<<<<

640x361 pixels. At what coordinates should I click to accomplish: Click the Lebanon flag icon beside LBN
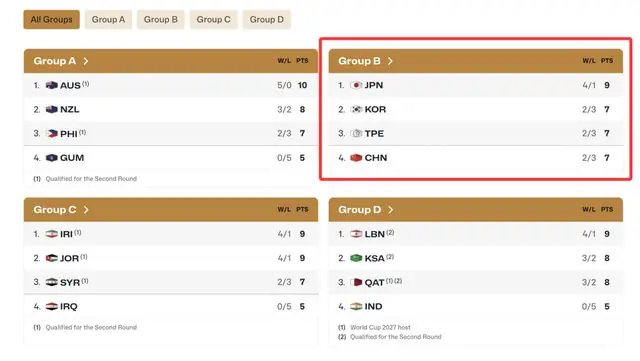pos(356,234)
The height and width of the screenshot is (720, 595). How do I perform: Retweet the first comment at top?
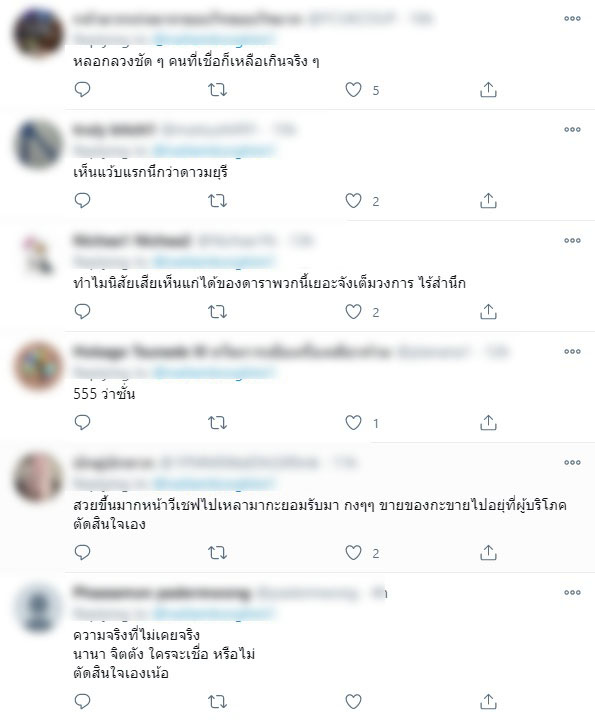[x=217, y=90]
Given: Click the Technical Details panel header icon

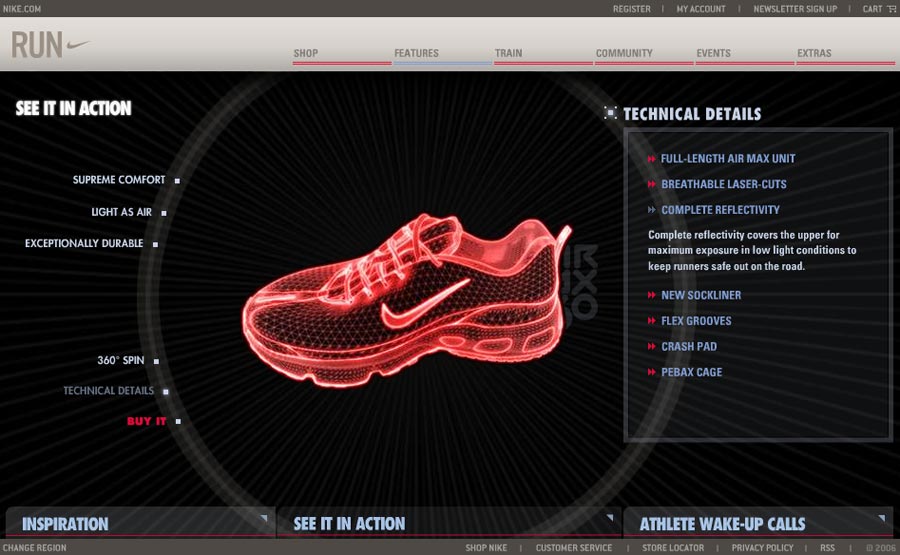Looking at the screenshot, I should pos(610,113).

>>>>

▶ [Problem statement] Every line of the listing above is to be retyped exactly, but the pictures are to be dropped.

▶ [Result]
640x361 pixels. At what coordinates should I click to accomplish: Click the Lebanon flag icon beside LBN
pos(356,234)
The height and width of the screenshot is (720, 595). How do I perform: Retweet the first comment at top?
[x=217, y=90]
Given: Click the Technical Details panel header icon

Looking at the screenshot, I should pos(610,113).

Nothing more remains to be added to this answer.